▸ **Text passage**
+ + +

Skip to content
New issue

Have a question about this project? Sign up for a free GitHub account to open an issue and contact its maintainers and the community.

By clicking “Sign up for GitHub”, you agree to our terms of service and privacy statement. We’ll occasionally send you account related emails.

Already on GitHub? Sign in to your account

[Go] How to handle large lists? #33875

Closed
minyoung opened this issue Jan 26, 2023 · 4 comments · Fixed by #33965
Closed

[Go] How to handle large lists? #33875

minyoung opened this issue Jan 26, 2023 · 4 comments · Fixed by #33965

Comments

@minyoung
Copy link
Contributor

Describe the usage question you have. Please include as many useful details as possible.

I'm encountering a panic when trying to generate a parquet with a very large list of (nested) strings in it:

panic: runtime error: slice bounds out of range [:-2147483636]

goroutine 22 [running]:
github.com/apache/arrow/go/v10/parquet/pqarrow.writeDenseArrow(0x1400059b4a0, {0x105684320, 0x14008189c80}, {0x105686490?, 0x14009402410?}, {0x14657c7c000, 0x4000b00, 0x8000000}, {0x14647c7a000, 0x4000b00, ...}, ...)
        /Users/minyoung/go/pkg/mod/github.com/apache/arrow/go/[email protected]/parquet/pqarrow/encode_arrow.go:442 +0x22b0
github.com/apache/arrow/go/v10/parquet/pqarrow.WriteArrowToColumn({0x10567d4a0, 0x140008667e0}, {0x105684320, 0x14008189c80}, {0x105686490?, 0x14009402410?}, {0x14657c7c000, 0x4000b00, 0x8000000}, {0x14647c7a000, ...}, ...)

+ + +

▸ **Records for this exercise**
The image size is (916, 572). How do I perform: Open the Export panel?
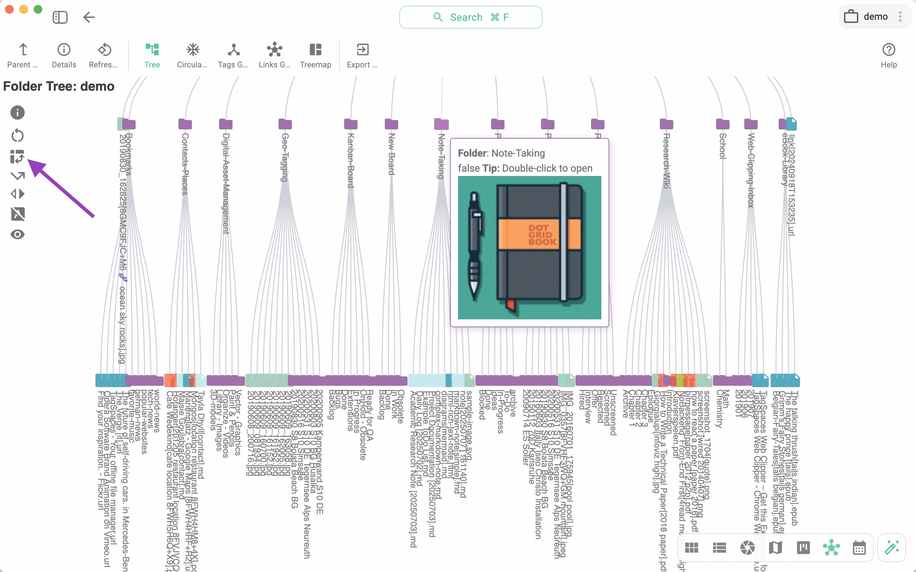(x=362, y=55)
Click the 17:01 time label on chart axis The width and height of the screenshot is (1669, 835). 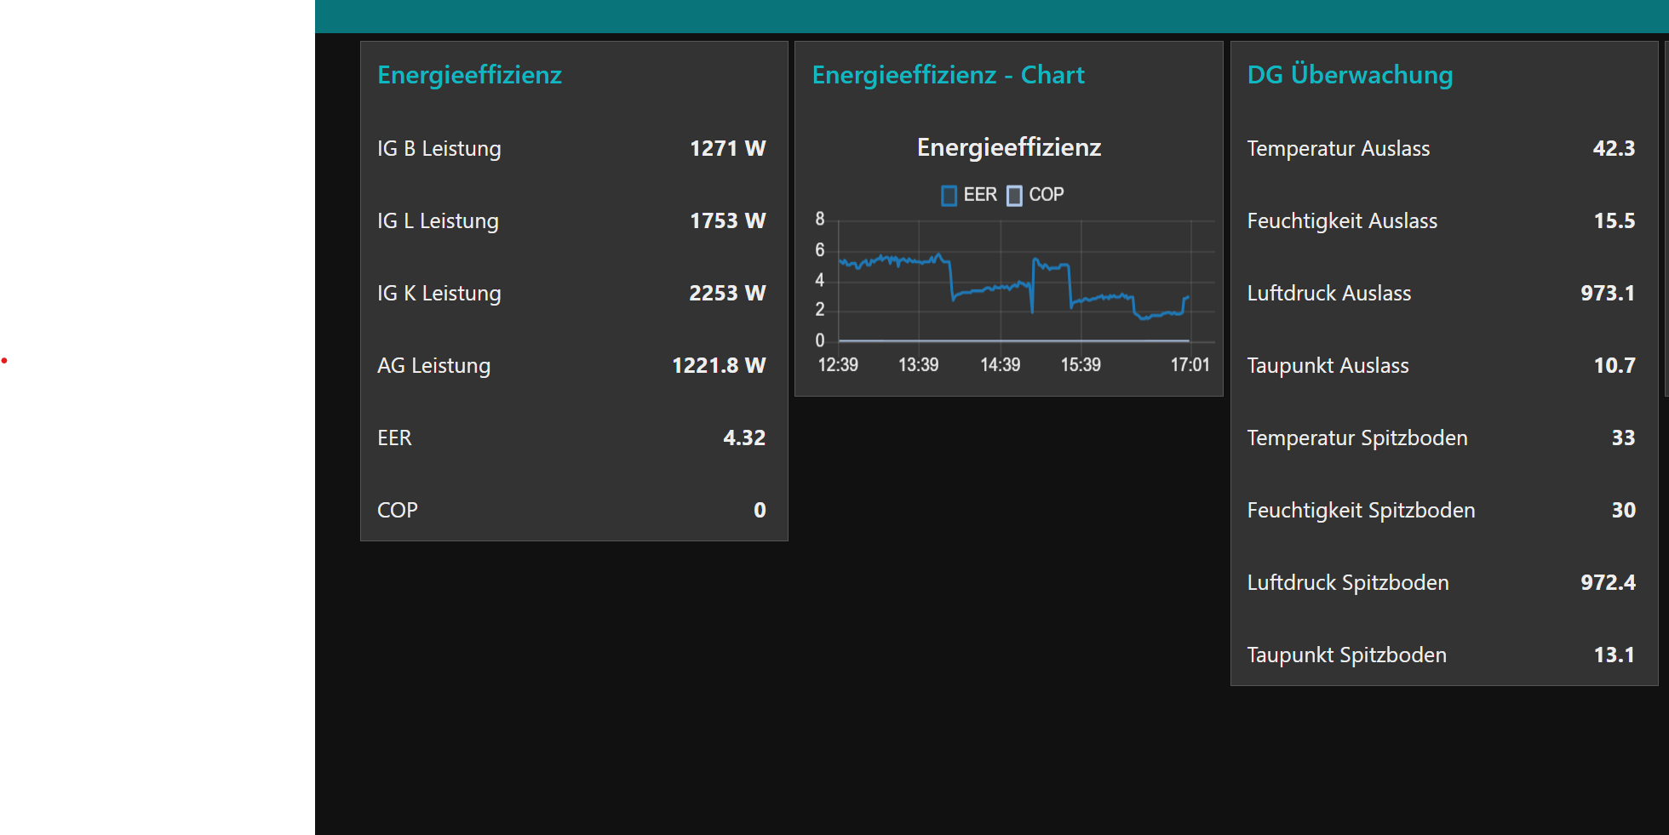[x=1190, y=365]
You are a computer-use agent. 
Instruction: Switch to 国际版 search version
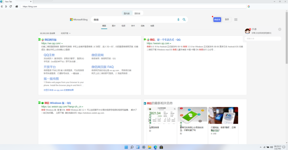click(137, 13)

+ + +

▸ **Exercise task 1**
In the listing, render the lines from the line with "You are a computer-use agent." up to and including the last line as a Markdown table with the columns Row and Line. Skip blank lines and leave out the pictures.
▸ **Exercise task 2**
Carry on the GitHub issue about the Go parquet panic with large lists from the point where it stops.
The GitHub issue and the listing have nothing to do with each other.

▸ **Expected output 1**
| Row | Line |
|---|---|
| 1 | You are a computer-use agent.  |
| 2 | Instruction: Switch to 国际版 search version |
| 3 | click(137, 13) |

▸ **Expected output 2**
        /Users/minyoung/go/pkg/mod/github.com/apache/arrow/go/[email protected]/parquet/pqarrow/encode_arrow.go:227 +0x1e8
github.com/apache/arrow/go/v10/parquet/pqarrow.(*ArrowColumnWriter).Write(0x14008879a08, {0x10567d4a0, 0x140008667e0})
        /Users/minyoung/go/pkg/mod/github.com/apache/arrow/go/[email protected]/parquet/pqarrow/encode_arrow.go:195 +0x420
github.com/apache/arrow/go/v10/parquet/pqarrow.(*FileWriter).WriteColumnChunked(0x14000976000, 0x1400166c840?, 0x14008879ae0?, 0x1?)
        /Users/minyoung/go/pkg/mod/github.com/apache/arrow/go/[email protected]/parquet/pqarrow/file_writer.go:282 +0xb8
github.com/apache/arrow/go/v10/parquet/pqarrow.(*FileWriter).WriteColumnData(0x14000976000?, {0x1056861f0, 0x1400059b4f0})
        /Users/minyoung/go/pkg/mod/github.com/apache/arrow/go/[email protected]/parquet/pqarrow/file_writer.go:291 +0xb0
github.com/apache/arrow/go/v10/parquet/pqarrow.(*FileWriter).Write(0x14000976000, {0x105685228, 0x14000964330})
        /Users/minyoung/go/pkg/mod/github.com/apache/arrow/go/[email protected]/parquet/pqarrow/file_writer.go:206 +0x1f4
main.generateParquet.func1()
        /Users/minyoung/repo/core/services/gorilla/cmd/adhoc/main.go:578 +0x3f8
golang.org/x/sync/errgroup.(*Group).Go.func1()
        /Users/minyoung/go/pkg/mod/golang.org/x/[email protected]/errgroup/errgroup.go:75 +0x5c
created by golang.org/x/sync/errgroup.(*Group).Go
        /Users/minyoung/go/pkg/mod/golang.org/x/[email protected]/errgroup/errgroup.go:72 +0xa4
exit status 2

I can recreate the error with:

func (ps *ParquetIOTestSuite) TestLargeListOfStrings() {
	bldr := array.NewStructBuilder(memory.DefaultAllocator, arrow.StructOf(
		arrow.Field{
			Nullable: true,
			Name:     "l",
			Type: arrow.ListOf(arrow.BinaryTypes.String),
		},
	))
	defer bldr.Release()

	lBldr := bldr.FieldBuilder(0).(*array.ListBuilder)
	sBldr := lBldr.ValueBuilder().(*array.StringBuilder)

	for i := 0; i < 10; i++ {
		bldr.Append(true)
		for j := 0; j < 5; j++ {
			lBldr.Append(true)
			sBldr.Append(strings.Repeat(fmt.Sprintf("%d:%d|", i, j), 250000000))
		}
	}

	arr := bldr.NewArray()
	defer arr.Release()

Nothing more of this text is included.